Being the source of essential minerals, vitamin, and diversity to diet, the demand for consumption of fruits is ever increasing. Among them, many fruits are reach in phenolic compounds, carotenoids, and vitamin C or ascorbic acid, which have huge antioxidant potential and whose intakes are highly encouraged due to their role in reducing cancer, cardiovascular, and neurological diseases [1]. Since the availability of fruits varies from place to place and season to season, consumption of their preserved version has been practiced. One of the best ways to preserve fruit is to store it in juice form. But long term preservation has been a growing concern since the nutritious quality and sensory attributes can be impaired by microorganisms, spoilage enzymes, and undesirable chemical reactions [2]. Moreover, the increasing consciousness about diet and health issues goaded consumer into searching for food products which is of superior nutritional and sensory quality, durable shelf life, and requires minimal processing [3]. To address these issues several treatment methods have been applied among which thermal pasteurization is frequently pronounced. Although thermal processing appear to have extended the shelf life of several juices, it has been demonstrated in several studies that considerable deterioration in sensory, nutritional, and biochemical compounds occur which are very heat sensitive [4,5]. In response to this limitation, researchers have come up with Pulsed Electric Field (PEF) as a non-thermal treatment process which has been proved to decrease microbes and spoilage enzymes to an extent, comparable to that by thermal processes, without sacrificing flavor, color and bioactive compounds [6].

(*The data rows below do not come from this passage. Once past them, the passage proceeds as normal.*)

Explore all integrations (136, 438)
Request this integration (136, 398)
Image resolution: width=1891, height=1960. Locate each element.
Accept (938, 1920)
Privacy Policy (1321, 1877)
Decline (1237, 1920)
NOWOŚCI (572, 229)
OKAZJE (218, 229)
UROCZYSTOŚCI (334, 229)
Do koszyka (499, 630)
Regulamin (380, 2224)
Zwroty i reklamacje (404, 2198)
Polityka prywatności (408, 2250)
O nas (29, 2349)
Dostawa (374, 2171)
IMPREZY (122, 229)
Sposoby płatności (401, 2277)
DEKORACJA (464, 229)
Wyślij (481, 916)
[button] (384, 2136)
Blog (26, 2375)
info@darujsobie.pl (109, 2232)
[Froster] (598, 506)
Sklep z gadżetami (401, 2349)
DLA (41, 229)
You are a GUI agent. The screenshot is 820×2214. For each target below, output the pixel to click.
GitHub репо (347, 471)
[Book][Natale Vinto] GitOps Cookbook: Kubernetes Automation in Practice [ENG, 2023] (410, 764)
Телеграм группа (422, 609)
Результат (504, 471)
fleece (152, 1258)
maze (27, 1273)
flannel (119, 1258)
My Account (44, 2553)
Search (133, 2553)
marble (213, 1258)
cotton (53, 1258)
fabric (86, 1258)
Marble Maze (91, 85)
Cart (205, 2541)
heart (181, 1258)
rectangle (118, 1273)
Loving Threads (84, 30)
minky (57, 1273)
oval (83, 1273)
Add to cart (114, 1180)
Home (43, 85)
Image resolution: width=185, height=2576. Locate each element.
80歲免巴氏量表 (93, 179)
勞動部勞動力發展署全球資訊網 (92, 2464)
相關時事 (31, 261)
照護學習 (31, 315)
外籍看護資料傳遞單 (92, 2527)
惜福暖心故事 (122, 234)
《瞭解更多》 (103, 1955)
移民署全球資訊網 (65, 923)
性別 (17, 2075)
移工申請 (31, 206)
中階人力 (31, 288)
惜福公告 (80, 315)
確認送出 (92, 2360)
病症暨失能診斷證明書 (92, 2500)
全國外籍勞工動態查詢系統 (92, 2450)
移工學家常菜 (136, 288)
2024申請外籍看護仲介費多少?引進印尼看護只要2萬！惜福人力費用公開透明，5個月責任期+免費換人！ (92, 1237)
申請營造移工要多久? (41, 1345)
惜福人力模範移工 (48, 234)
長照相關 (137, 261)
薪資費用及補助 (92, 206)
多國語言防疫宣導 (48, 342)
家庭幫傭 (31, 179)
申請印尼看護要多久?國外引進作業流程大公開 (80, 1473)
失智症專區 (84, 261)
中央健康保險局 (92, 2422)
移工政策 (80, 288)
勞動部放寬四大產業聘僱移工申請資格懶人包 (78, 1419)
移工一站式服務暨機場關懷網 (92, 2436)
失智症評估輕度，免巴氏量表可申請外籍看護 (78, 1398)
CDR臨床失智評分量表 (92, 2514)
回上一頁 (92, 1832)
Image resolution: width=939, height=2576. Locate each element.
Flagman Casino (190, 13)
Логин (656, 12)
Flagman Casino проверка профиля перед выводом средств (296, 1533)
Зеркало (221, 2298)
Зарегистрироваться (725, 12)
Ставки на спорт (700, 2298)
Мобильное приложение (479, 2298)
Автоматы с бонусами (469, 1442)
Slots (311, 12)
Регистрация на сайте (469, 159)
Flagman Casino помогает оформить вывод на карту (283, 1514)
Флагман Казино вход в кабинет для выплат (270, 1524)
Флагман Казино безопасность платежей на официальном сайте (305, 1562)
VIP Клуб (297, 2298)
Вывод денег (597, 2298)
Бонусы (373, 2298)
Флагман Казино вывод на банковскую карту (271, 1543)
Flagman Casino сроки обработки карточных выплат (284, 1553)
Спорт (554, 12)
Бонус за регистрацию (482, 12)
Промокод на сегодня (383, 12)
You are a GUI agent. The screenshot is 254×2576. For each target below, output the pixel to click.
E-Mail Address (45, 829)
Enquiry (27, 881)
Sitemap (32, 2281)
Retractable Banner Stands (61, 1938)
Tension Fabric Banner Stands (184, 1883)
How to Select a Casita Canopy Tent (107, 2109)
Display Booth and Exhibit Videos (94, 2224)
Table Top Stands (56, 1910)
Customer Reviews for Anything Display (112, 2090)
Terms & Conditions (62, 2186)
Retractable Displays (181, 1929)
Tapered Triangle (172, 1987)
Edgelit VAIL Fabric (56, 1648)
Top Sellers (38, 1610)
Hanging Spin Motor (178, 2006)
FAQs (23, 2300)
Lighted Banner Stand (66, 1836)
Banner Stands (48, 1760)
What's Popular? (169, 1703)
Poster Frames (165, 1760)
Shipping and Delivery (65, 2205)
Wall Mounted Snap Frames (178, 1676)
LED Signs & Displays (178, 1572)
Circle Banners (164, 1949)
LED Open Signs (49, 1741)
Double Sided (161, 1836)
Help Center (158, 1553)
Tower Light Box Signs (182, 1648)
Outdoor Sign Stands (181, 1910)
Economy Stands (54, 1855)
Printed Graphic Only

PEF process involves the application of short burst of electric field to a sample placed between two electrodes which causes permeabilization-may be reversible or irreversible depending on process parameters-of membrane [7]. The most commonly accepted theory behind cell permeabilization is that under the exposure of external electric field, free charges accumulate on both side of the membrane resulting a transmembrane potential and when the induced membrane potential exceeds a critical field strength, membrane disruption or destruction occurs [8]. The efficiency of this process was found to be strongly dependent on field intensity, pulse duration, treatment time, type of microbial stain, and properties of the sample under investigation [9]. Though Sale and Hamilton first experimented the lethal effect of PEF on microbes in 1967 [10], the applicability of PEF in food processing is a recent concept. Various researchers have been proved successful in applying PEF process in preserving several food products, such as milk [11], sugarcane juice [10], strawberry juice [12], orange juice [13], apple juice [5], grape juice [14] etc.

Pineapple (Ananas comosus) is a popular tropical fruit, mainly consumed as juice, has a growing demand all over the world due to its very pleasant aroma and flavor [15]. Several phytochemicals, such as phenolic compounds, ascorbic acid, and carotenoid are regarded as beneficial nutrients in pineapple juice [16]. The world-wide total pineapple production is estimated between 16 to 19 million tons [17]. In Bangladesh, according to Bangladesh Bureau of Statistics (BSS), the pineapple production was 218.6 thousand metric ton during the fiscal year 2010-11. So to make this huge production marketable without altering bioactive content and anti-oxidant capacity, a facile processing of pineapple juice is necessary. Typically, thermal processing has been in practice, but the aforementioned limitations of this process welcome PEF as a viable alternative to treat pineapple juice for providing stable shelf-life. Though PEF has been successfully applied in treating different juices, surprisingly a few or no study has been conducted on PEF treatment of pineapple juice.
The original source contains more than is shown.